* Supplied text
=== Section Start ===
Garvan was the son of Patrick Garvan, paper merchant and tobacco farmer, and Mary (Carroll) Garvan. In 1906 his sister, Genevieve Garvan, married prominent New York City businessman, Nicholas Frederic Brady. On June 9, 1910, Francis Patrick Garvan married Nicholas Brady's sister, Mabel. The couple had seven children, six of whom lived to adulthood:

1. Patricia Garvan (d. 1918)
2. Francis Patrick Garvan, Jr.
3. Mabel Brady Garvan (Mrs. Robert Philip Noble) (d. 1972)
4. Flora Brady Garvan (Mrs. Francis D. Winslow 2d)
5. Anthony Nicholas Brady Garvan
6. Peter Dunne Garvan
7. Marcia Anne Garvan (d. 2014)

Francis P. Garvan Jr., succeeded his father as the president of the Chemical Corporation in 1939.

In addition to the Garvans' chemical philanthropy, Francis Patrick Garvan and his wife Mabel Brady Garvan were collectors of decorative arts and furniture. They decided to donate the majority of assembled artifacts to Yale University. Over 10,000 art objects donated to Yale University are known today as the Mabel Brady Garvan Collection at the Yale University Art Gallery, one of the most complete collections of early American arts and crafts.

He died on November 7, 1937. Mabel Garvan continued to be involved with the Garvan-Olin Medal for thirty years after her husband's death.
=== Section End ===
* Provided records
=== Section Start ===
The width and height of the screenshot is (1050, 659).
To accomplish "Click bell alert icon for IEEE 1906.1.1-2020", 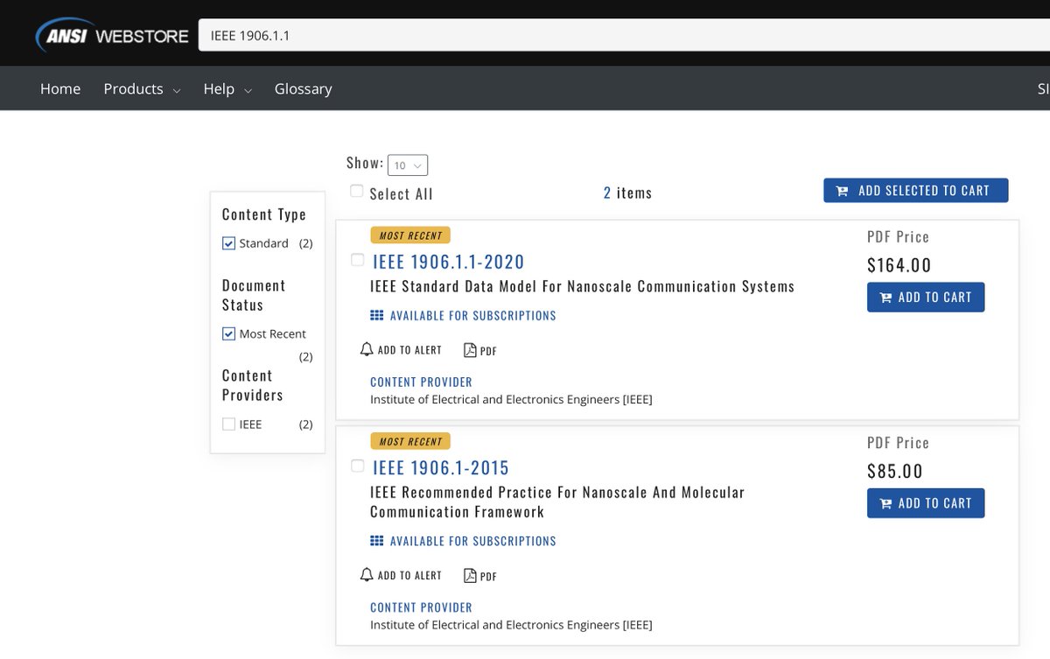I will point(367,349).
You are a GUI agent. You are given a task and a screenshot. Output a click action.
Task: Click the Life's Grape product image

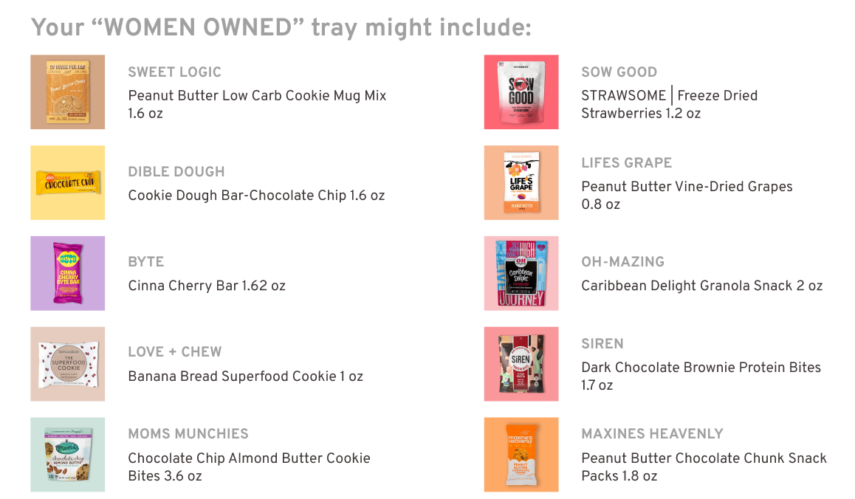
=== Section End ===
=== Section Start ===
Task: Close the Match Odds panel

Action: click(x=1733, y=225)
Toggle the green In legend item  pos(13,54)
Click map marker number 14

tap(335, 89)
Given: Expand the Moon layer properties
=== Section End ===
* Activities
A. According to the passage on Francis Patrick Garvan, on what date did he marry Mabel Brady?
B. In the passage on Francis Patrick Garvan, condense the paragraph beginning "In addition to the Garvans' chemical philanthropy" into a shorter version that keeps its main facts.
C. From the passage on Francis Patrick Garvan, output the text exactly, starting at "Garvan was the" and ending after "Patrick Garvan, Jr.".
The records have no connection to the text.

* Answers to the exercise
A. June 9, 1910.

B. Francis Patrick Garvan and Mabel Brady Garvan collected decorative arts and furniture and gave most of their collection to Yale University. The more than 10,000 donated objects now form the Mabel Brady Garvan Collection at the Yale University Art Gallery, one of the most complete collections of early American arts and crafts.

C.
Garvan was the son of Patrick Garvan, paper merchant and tobacco farmer, and Mary (Carroll) Garvan. In 1906 his sister, Genevieve Garvan, married prominent New York City businessman, Nicholas Frederic Brady. On June 9, 1910, Francis Patrick Garvan married Nicholas Brady's sister, Mabel. The couple had seven children, six of whom lived to adulthood:

1. Patricia Garvan (d. 1918)
2. Francis Patrick Garvan, Jr.